### Text provided
Not to be confused with the Danny Boyle thriller, the Malayalam pic Trance is both another example of Indian regional cinema's willingness to mix-and-match wildly disparate plots and tones, and an opportunity to see a film going borderline cuckoo in the attempt. The roots of its madness are visible in the half-hour before the title appears on screen. It opens as gentle satirical comedy, centred on one Viju Prasad (Fahadh Faasil), a small-time small-town hustler, peddling a motivational course called Viju's Success Juice to a public unaware he has holes in his socks, works as a waiter to make ends meet, and lives in a poky walk-up with a badly depressed brother. Here's where the material starts to get more shaded, contrasting Viju's shabby, can-do optimism with someone who appears beyond all hope. When his sibling commits suicide, Viju picks up the unused antidepressants - happy pills that serve as a crutch and a link to what he's just lost - and strikes out for Mumbai, where he hits the big time in a manner neither he nor we really anticipate. Just how slippery Anwar Rasheed's film is can be discerned from a single, isolated scene: Viju being summoned to a swanky hotel for a meeting with two suits who've seen his online promotional videos - an early source of humour - and whom we think are going to appoint him to pep up their workforce. The expectation: that little Viju is being tapped to provide the BS corporations lap up and run on. The reality: the suits have another plan, namely to appoint our guy as "Pastor Joshua Carlton", miracle-working frontman for the megacash-generating megachurch into which they're diversifying. What starts out as a comedy about credulity suddenly veers into a thriller about capitalism and control. Viju - sorry, "Pastor Joshua" - starts to run rings around his followers; the suits run rings around him; and the film runs rings around us, then around itself.

Stored items from a collection:
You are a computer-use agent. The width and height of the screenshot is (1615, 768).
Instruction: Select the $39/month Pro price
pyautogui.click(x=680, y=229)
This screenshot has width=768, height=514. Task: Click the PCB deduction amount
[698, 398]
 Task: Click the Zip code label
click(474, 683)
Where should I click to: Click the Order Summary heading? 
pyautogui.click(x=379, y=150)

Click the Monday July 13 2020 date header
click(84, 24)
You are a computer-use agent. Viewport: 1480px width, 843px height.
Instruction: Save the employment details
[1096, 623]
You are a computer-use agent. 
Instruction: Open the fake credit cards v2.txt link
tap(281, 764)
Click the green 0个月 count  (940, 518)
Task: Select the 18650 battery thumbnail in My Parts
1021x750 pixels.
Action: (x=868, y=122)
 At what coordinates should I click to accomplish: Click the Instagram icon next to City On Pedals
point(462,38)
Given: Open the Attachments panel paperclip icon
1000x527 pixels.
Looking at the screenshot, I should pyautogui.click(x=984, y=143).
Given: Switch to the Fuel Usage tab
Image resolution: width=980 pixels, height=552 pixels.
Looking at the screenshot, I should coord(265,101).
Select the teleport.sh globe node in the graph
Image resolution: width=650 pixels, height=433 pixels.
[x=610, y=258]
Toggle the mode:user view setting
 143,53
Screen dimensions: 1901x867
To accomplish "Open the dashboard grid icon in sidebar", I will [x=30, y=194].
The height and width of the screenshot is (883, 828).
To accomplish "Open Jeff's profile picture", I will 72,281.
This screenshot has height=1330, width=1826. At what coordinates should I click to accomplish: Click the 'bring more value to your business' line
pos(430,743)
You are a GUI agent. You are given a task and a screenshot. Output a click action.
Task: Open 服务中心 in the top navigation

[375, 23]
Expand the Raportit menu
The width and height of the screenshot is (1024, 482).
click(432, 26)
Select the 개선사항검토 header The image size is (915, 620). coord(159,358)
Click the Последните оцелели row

### Exercise goal
Print the review of the film Trance from above in full, word for word.

### Exercise response
Not to be confused with the Danny Boyle thriller, the Malayalam pic Trance is both another example of Indian regional cinema's willingness to mix-and-match wildly disparate plots and tones, and an opportunity to see a film going borderline cuckoo in the attempt. The roots of its madness are visible in the half-hour before the title appears on screen. It opens as gentle satirical comedy, centred on one Viju Prasad (Fahadh Faasil), a small-time small-town hustler, peddling a motivational course called Viju's Success Juice to a public unaware he has holes in his socks, works as a waiter to make ends meet, and lives in a poky walk-up with a badly depressed brother. Here's where the material starts to get more shaded, contrasting Viju's shabby, can-do optimism with someone who appears beyond all hope. When his sibling commits suicide, Viju picks up the unused antidepressants - happy pills that serve as a crutch and a link to what he's just lost - and strikes out for Mumbai, where he hits the big time in a manner neither he nor we really anticipate. Just how slippery Anwar Rasheed's film is can be discerned from a single, isolated scene: Viju being summoned to a swanky hotel for a meeting with two suits who've seen his online promotional videos - an early source of humour - and whom we think are going to appoint him to pep up their workforce. The expectation: that little Viju is being tapped to provide the BS corporations lap up and run on. The reality: the suits have another plan, namely to appoint our guy as "Pastor Joshua Carlton", miracle-working frontman for the megacash-generating megachurch into which they're diversifying. What starts out as a comedy about credulity suddenly veers into a thriller about capitalism and control. Viju - sorry, "Pastor Joshua" - starts to run rings around his followers; the suits run rings around him; and the film runs rings around us, then around itself.